Machine Learning Models for Prediction of Sex Based on Lumbar Vertebral Morphometry

Diagnostics (Basel). 2023 Dec 8;13(24):3630. doi: 10.3390/diagnostics13243630.

Abstract

Background: Identifying skeletal remains has been and will remain a challenge for forensic experts and forensic anthropologists, especially in disasters with multiple victims or skeletal remains in an advanced stage of decomposition. This study examined the performance of two machine learning (ML) algorithms in predicting the person's sex based only on the morphometry of L1-L5 lumbar vertebrae collected recently from Romanian individuals. The purpose of the present study was to assess whether by using the machine learning (ML) techniques one can obtain a reliable prediction of sex in forensic identification based only on the parameters obtained from the metric analysis of the lumbar spine.

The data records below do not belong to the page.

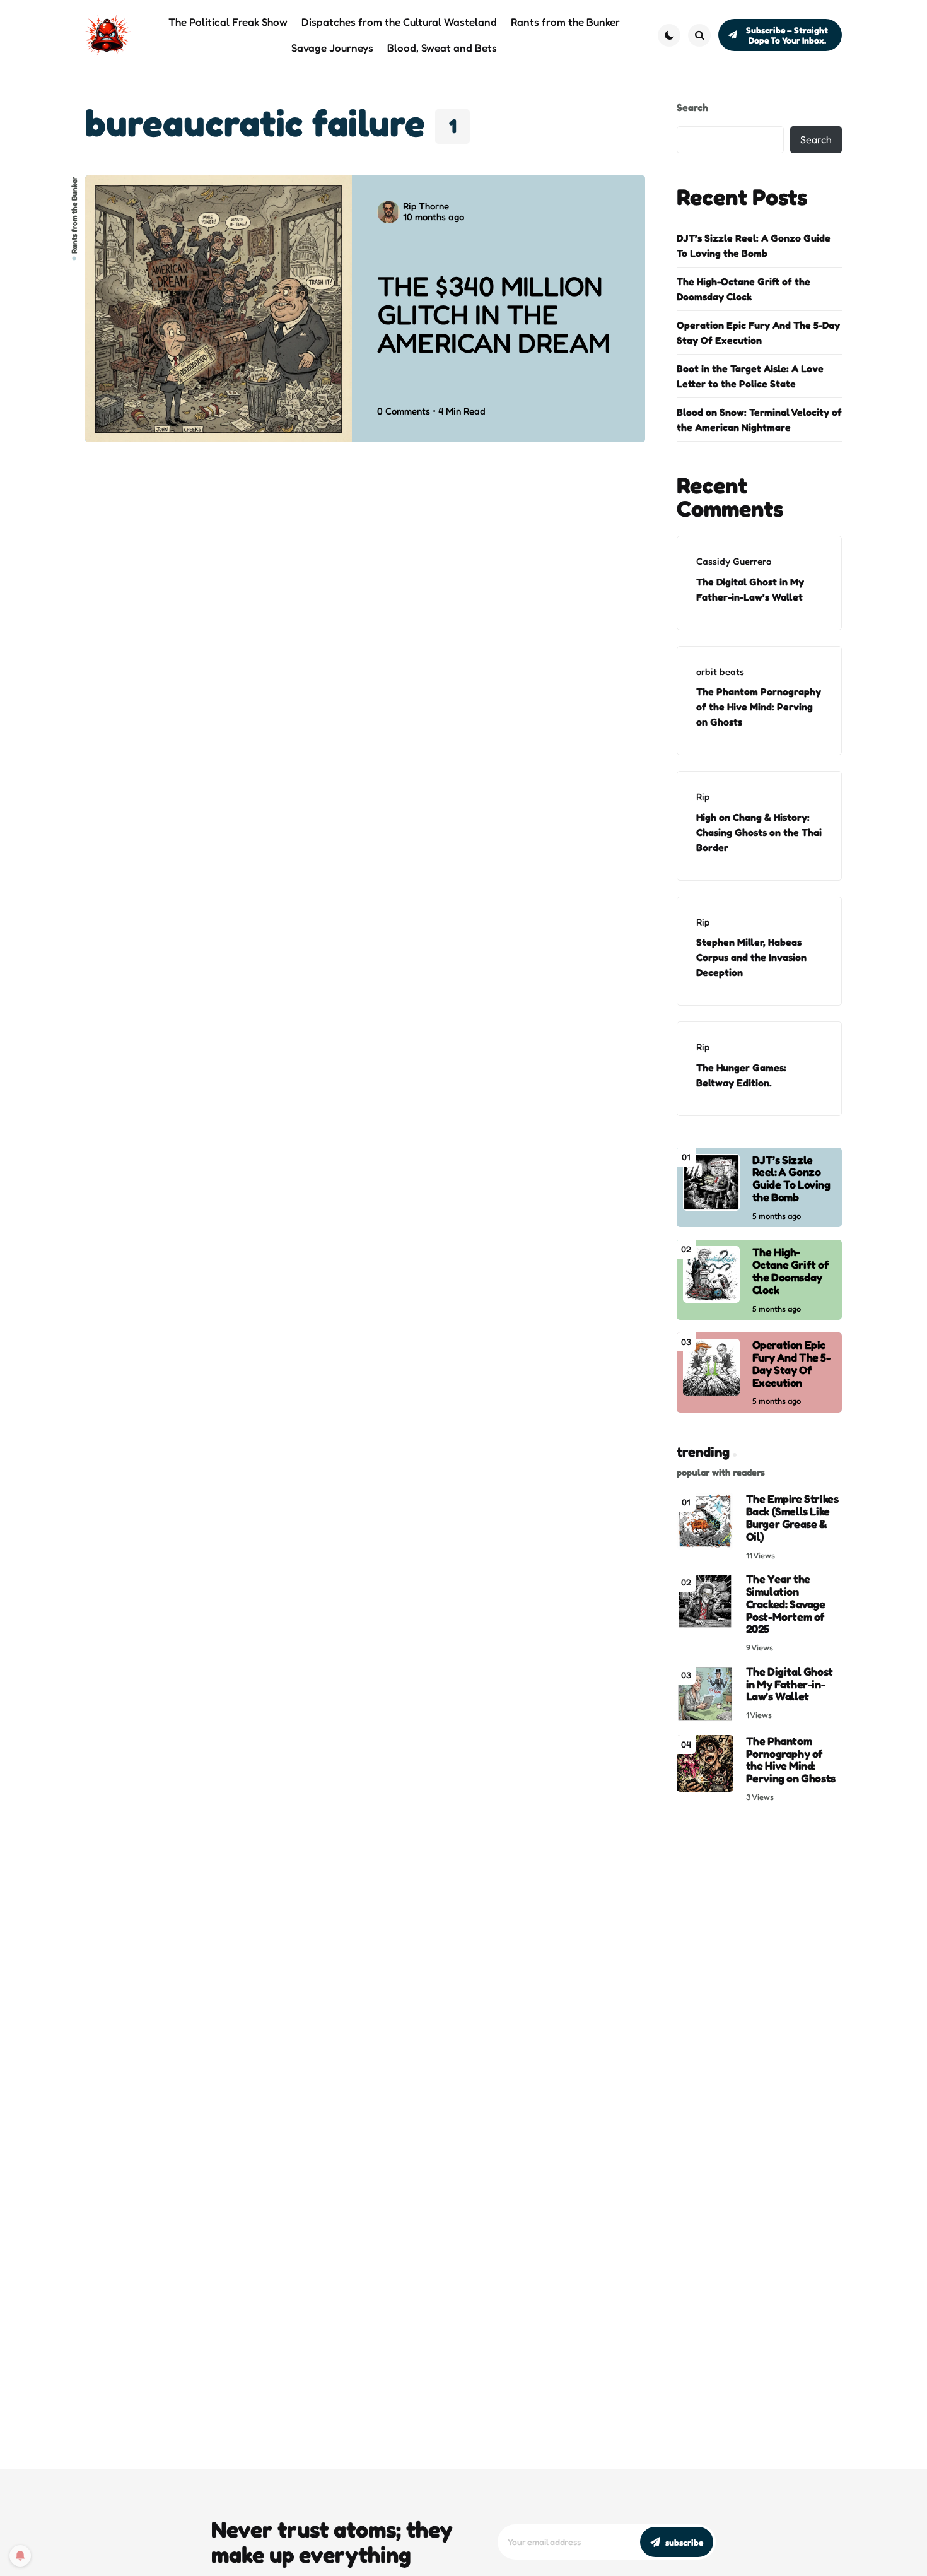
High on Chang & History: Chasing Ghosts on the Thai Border (759, 832)
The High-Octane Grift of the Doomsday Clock (743, 289)
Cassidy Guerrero (733, 561)
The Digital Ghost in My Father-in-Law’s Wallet (750, 589)
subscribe (684, 2542)
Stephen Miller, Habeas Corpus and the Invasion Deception (751, 957)
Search (692, 107)
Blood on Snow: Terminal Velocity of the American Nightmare (759, 419)
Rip (702, 797)
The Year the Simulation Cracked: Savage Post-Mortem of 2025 (785, 1604)
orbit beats (720, 672)
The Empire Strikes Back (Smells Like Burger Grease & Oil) (792, 1518)
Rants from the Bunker (74, 215)
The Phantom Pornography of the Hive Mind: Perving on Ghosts (758, 706)
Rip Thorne (426, 206)
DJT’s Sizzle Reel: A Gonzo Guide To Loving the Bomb (754, 245)
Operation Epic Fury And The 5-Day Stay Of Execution (758, 332)
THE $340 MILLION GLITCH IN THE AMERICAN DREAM (493, 315)
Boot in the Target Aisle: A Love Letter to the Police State (750, 376)
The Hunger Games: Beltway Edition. (741, 1075)
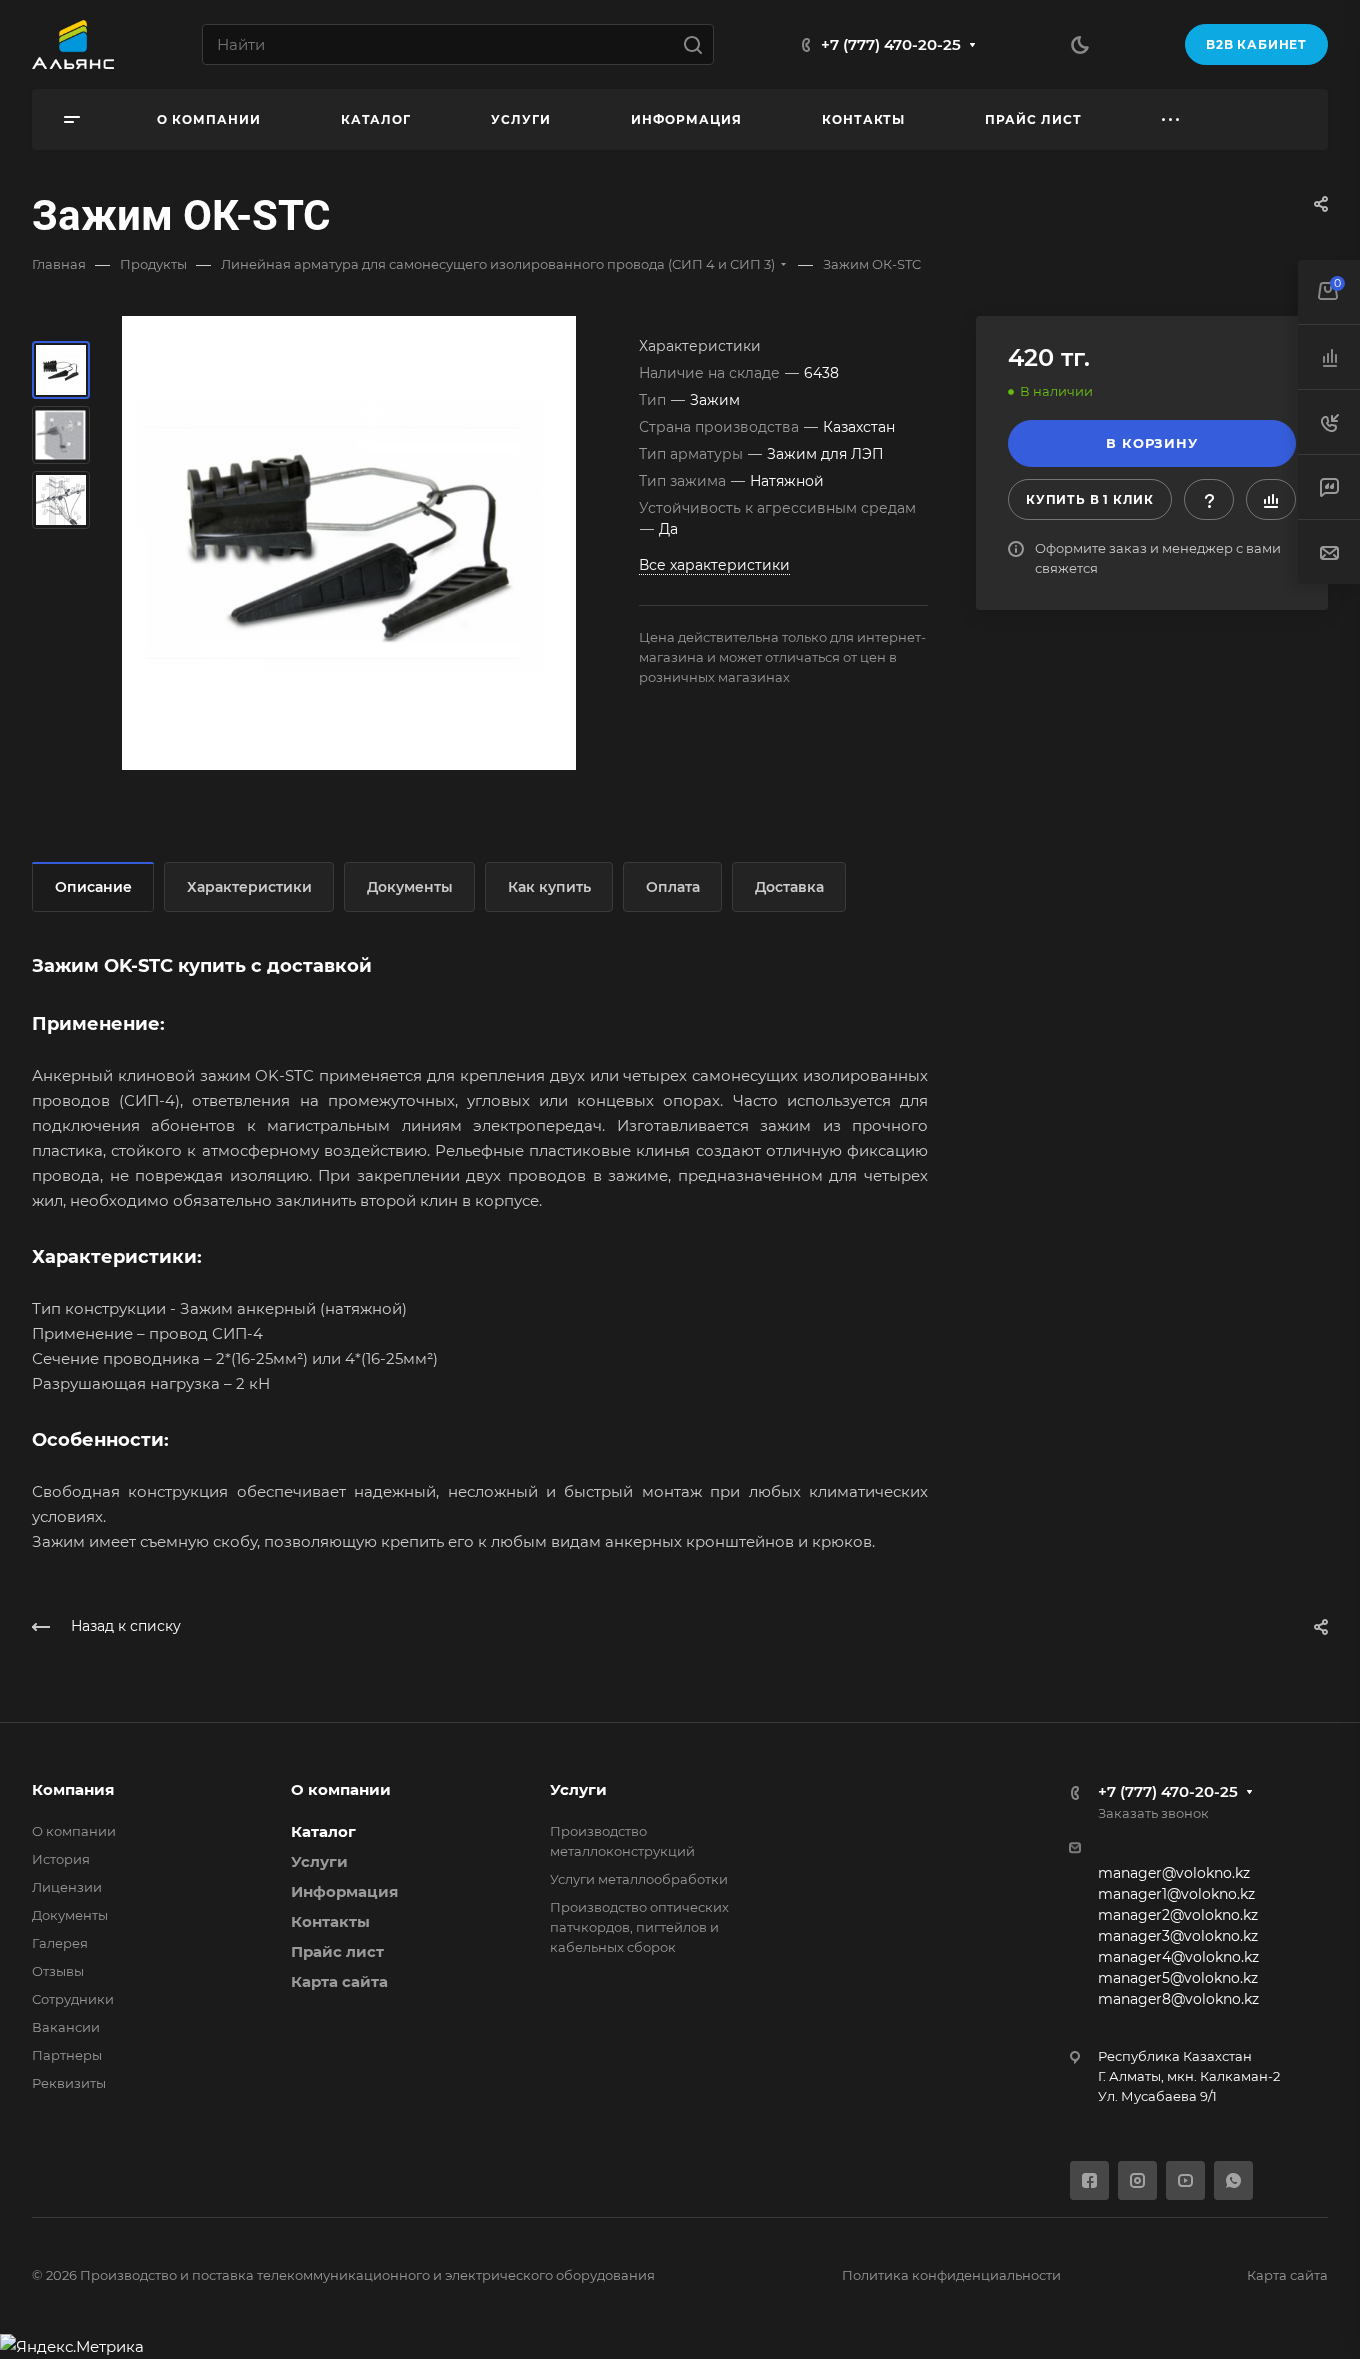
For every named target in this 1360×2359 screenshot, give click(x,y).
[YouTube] (1185, 2180)
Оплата (673, 887)
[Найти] (698, 44)
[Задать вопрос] (1209, 499)
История (61, 1859)
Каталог (323, 1831)
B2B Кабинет (1256, 44)
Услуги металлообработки (639, 1879)
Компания (73, 1789)
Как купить (549, 887)
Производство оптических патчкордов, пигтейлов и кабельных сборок (639, 1927)
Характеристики (249, 887)
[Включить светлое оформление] (1080, 45)
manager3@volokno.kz (1178, 1936)
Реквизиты (69, 2083)
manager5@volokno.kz (1178, 1978)
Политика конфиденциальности (951, 2275)
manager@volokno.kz (1174, 1873)
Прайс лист (337, 1951)
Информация (344, 1891)
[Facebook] (1089, 2180)
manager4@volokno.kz (1178, 1957)
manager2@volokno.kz (1178, 1915)
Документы (410, 887)
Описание (93, 887)
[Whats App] (1233, 2180)
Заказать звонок (1153, 1813)
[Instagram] (1137, 2180)
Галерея (60, 1943)
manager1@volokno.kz (1176, 1894)
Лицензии (67, 1887)
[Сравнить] (1271, 499)
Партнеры (67, 2055)
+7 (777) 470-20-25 (891, 44)
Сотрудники (73, 1999)
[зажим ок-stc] (349, 543)
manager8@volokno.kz (1178, 1999)
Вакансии (66, 2027)
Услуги (319, 1861)
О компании (74, 1831)
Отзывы (58, 1971)
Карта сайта (339, 1981)
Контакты (330, 1921)
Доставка (789, 887)
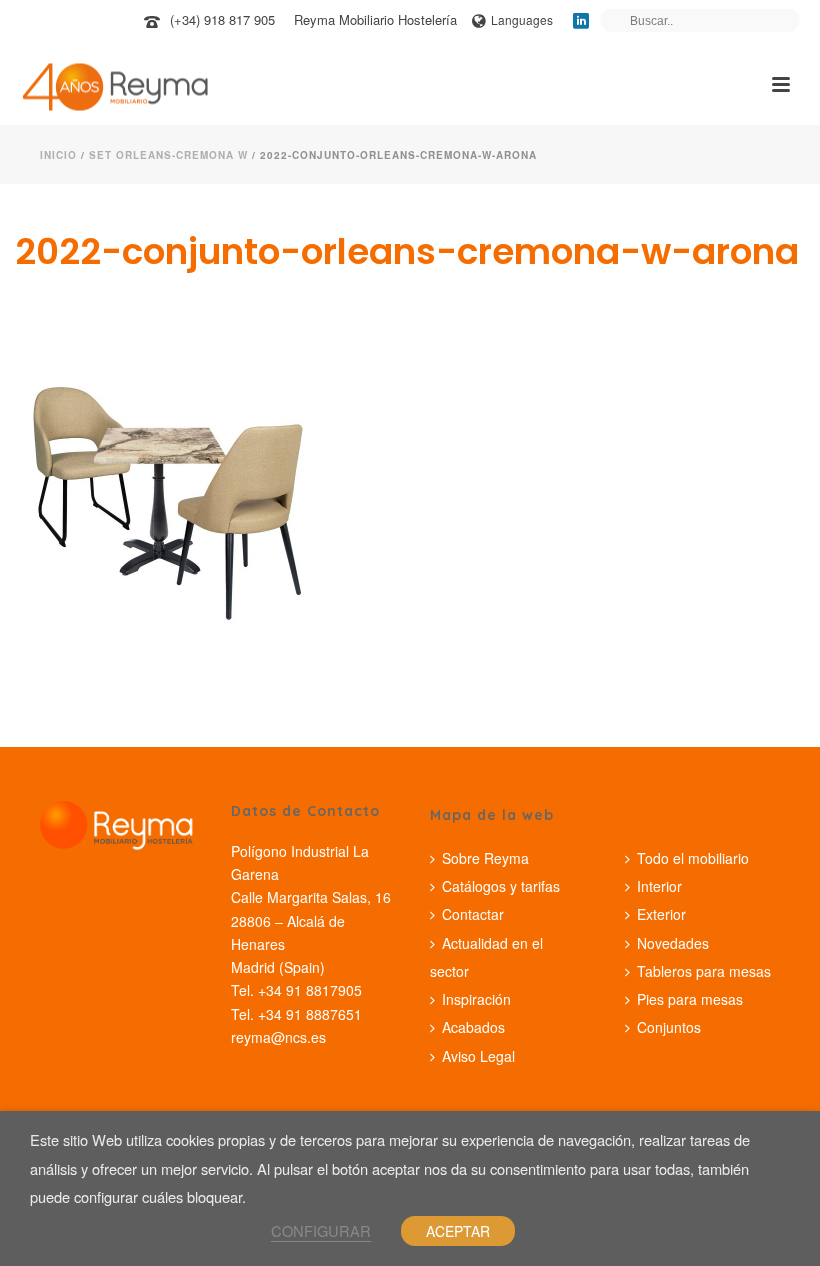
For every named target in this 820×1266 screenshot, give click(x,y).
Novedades (673, 943)
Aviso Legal (478, 1056)
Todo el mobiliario (693, 858)
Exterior (661, 914)
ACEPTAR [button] (458, 1231)
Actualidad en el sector (486, 957)
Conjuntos (669, 1027)
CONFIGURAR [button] (321, 1230)
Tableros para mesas (704, 971)
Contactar (473, 914)
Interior (659, 886)
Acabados (473, 1027)
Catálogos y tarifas (501, 886)
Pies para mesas (690, 999)
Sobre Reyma (485, 858)
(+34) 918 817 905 (222, 19)
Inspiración (476, 999)
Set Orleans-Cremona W (168, 155)
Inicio (58, 155)
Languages (522, 19)
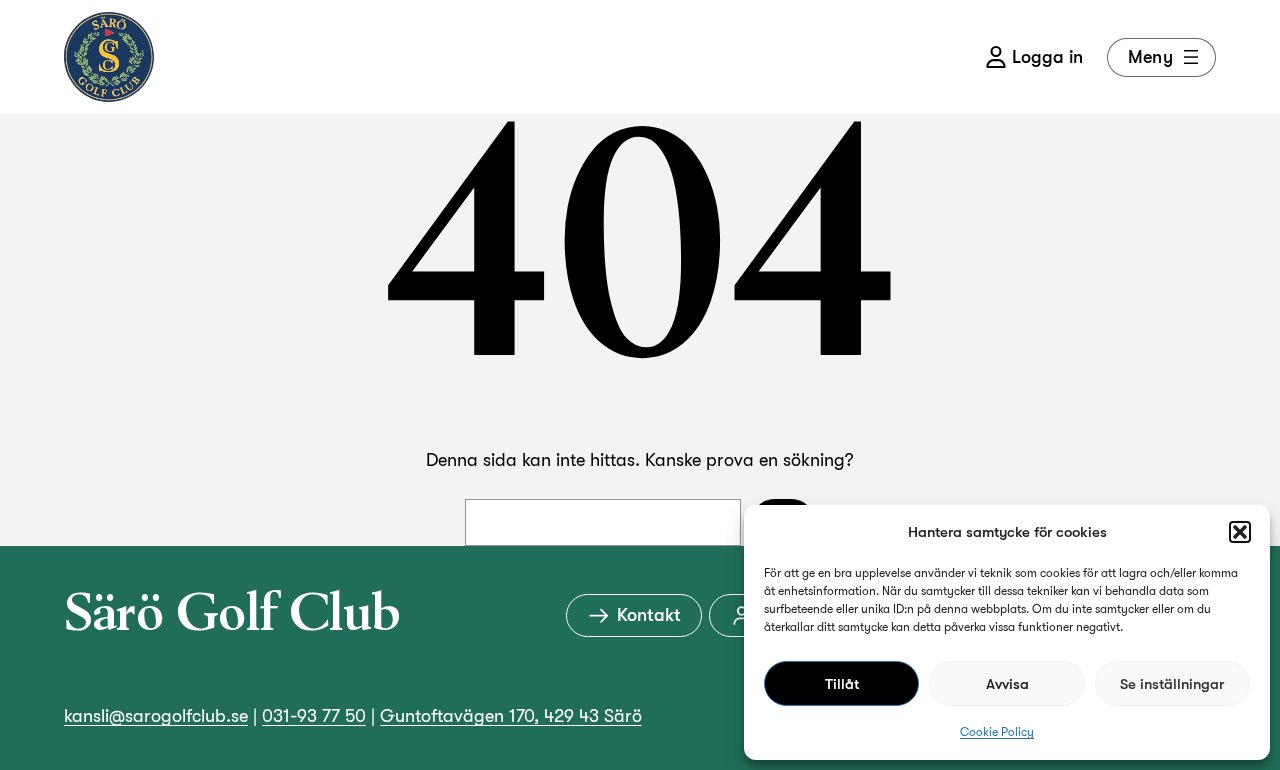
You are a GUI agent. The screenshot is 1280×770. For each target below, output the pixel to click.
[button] (1240, 532)
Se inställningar (1172, 684)
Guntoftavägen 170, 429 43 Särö (511, 716)
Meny (1150, 57)
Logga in (1047, 57)
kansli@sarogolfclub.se (156, 716)
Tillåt (842, 684)
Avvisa (1007, 684)
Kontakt (649, 615)
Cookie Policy (997, 732)
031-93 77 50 (314, 716)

Method: This paper built and tuned predictive models with two of the most popular techniques for classification, RF (random forest) and XGB (xgboost). Both series of models used cross-validation and a grid search to find the best combination of hyper-parameters. The best models were selected based on the ROC_AUC (area under curve) metric.

Results: The L1-L5 lumbar vertebrae exhibit sexual dimorphism and can be used as predictors in sex prediction. Out of the eight significant predictors for sex, six were found to be particularly important for the RF model, while only three were determined to be important by the XGB model.

Conclusions: Even if the data set was small (149 observations), both RF and XGB techniques reliably predicted a person's sex based only on the L1-L5 measurements. This can prove valuable, especially when only skeletal remains are available. With minor adjustments, the presented ML setup can be transformed into an interactive web service, freely accessible to forensic anthropologists, in which, after entering the L1-L5 measurements of a body/cadaver, they can predict the person's sex.

Keywords: forensic identification; lumbar vertebral column; machine learning; sex identification.